First opened in 1895 and featuring such attractions as an all-female orchestra, one of the largest Ferris wheels in the world, a “shoot-the-chutes” water ride, the largest beach on the Delaware, an Electric fountain, and much more, Washington Park was a popular destination for area residents looking for a summer day-trip, with ferries running from Philadelphia and a trolley line from Camden.

On June 21, 1913, the park’s athletic grounds were the attraction for local soccer fans who gathered for a “monster carnival of five-a-side contests” between teams from the city’s American, United, Northeast Junior, and Philadelphia Junior Leagues. Also on hand were teams from Swarthmore and Eddystone, as well as two teams from Reading that brought “about two hundred rooter with them.” The Inquirer reported that, all told, some two thousand spectators were on hand for the games, even with the appearance of rain later in the afternoon.

The games commenced at 2 pm and continued for more than five hours, with the final contest being played in the dark. Celtic won the Junior Leagues tourney and Holdfield won the United League honors. Reading won the American League title.

The Pennsylvania League’s Thistle and Athletics clubs met for the final match of the day.

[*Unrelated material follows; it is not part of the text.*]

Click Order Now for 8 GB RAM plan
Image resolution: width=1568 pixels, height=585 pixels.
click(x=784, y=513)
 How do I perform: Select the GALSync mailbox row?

The Inquirer reported on June 22, “These teams played three periods without either team scoring and during an argument the referee ordered one of the Athletic players from the field and it was decided to play it off on the Fourth of July. ”

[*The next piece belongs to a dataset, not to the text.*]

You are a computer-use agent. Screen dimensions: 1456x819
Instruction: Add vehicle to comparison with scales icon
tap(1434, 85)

Although I can find no record of whether the rubber game between Thistle and Athletics took place, on July 12, Thistle and Tacony played an exhibition game at the Loyal Orange Institution’s picnic at Central Park, located at 4400 North Fifth Street. Some 14,000 men, women, and children took part in the parade through Kensington that preceded the picnic so there must have been quite a crowd on hand for the game. Interestingly, the Orangemen held two picnics on that day, with the picnic at Central Park serving alcohol and another picnic at Philadelphia’s Washington Park at 26th and Allegheny serving only soft drinks. The dry picnic was attended by about two thousand celebrants.

On August 2, the Sons of St. George held their annual English Games at Washington Park on the Delaware in which the main event was a match between West Philadelphia and Cardington.

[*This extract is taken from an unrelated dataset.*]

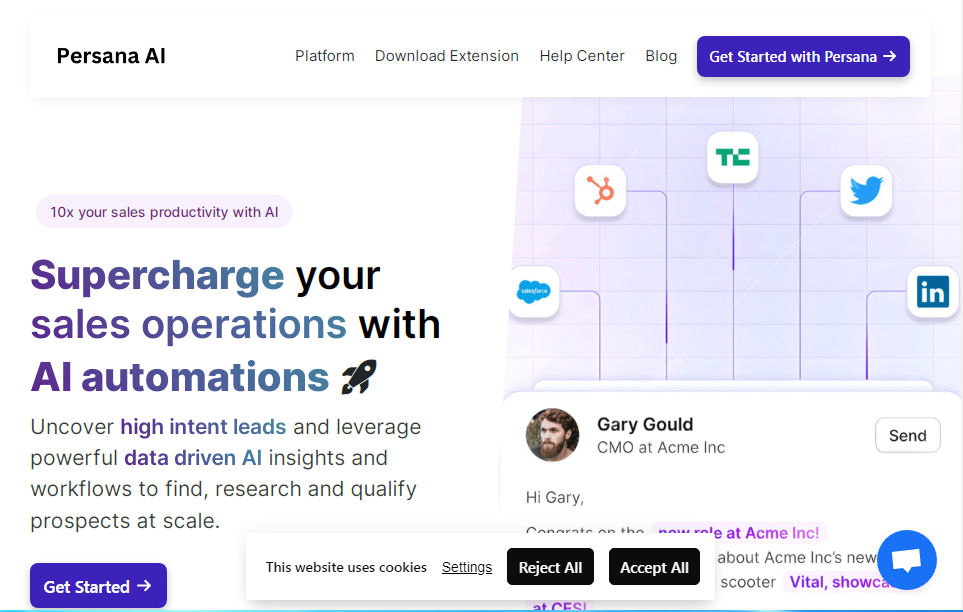
Task: Select the LinkedIn icon
Action: click(932, 292)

Philadelphia Hibernians, 1913-14

Philadelphia Hibernians, 1913-14

While the city’s several leagues would not start play until the beginning of October, a Labor Day friendly on September 1 between Hibernians and Tacony at Second and Allegheny was advertised as the ‘opening game of the season.” Hibs was the winner.

Numerous preseason friendlies continued throughout September in the lead up to the start of league play, including another five-a-side tournament on Sept. 20 that was organized by the Trenton Caledonian Soccer Club. The first place prize was five soccer kit bags, the second place team receiving five “silver-mounted umbrellas.”

An inter-city friendly also took place on Sept. 20, with Brooklyn Field Club traveling south to play Tacony. The visitors proved to be the victor, defeating Tacony 2-0.

Leagues to band together

The 1912-1913 season had been one of the best for organized games in the sport’s history in Philadelphia, the Inquirer reporting on June 1, “Never before, in the writer’s estimation, has the game progressed in any one season to such an extent as it did last season, and it looks as if soccer football has at last gained a footing that speaks volumes of success for the future welfare of the game in this city and vicinity.”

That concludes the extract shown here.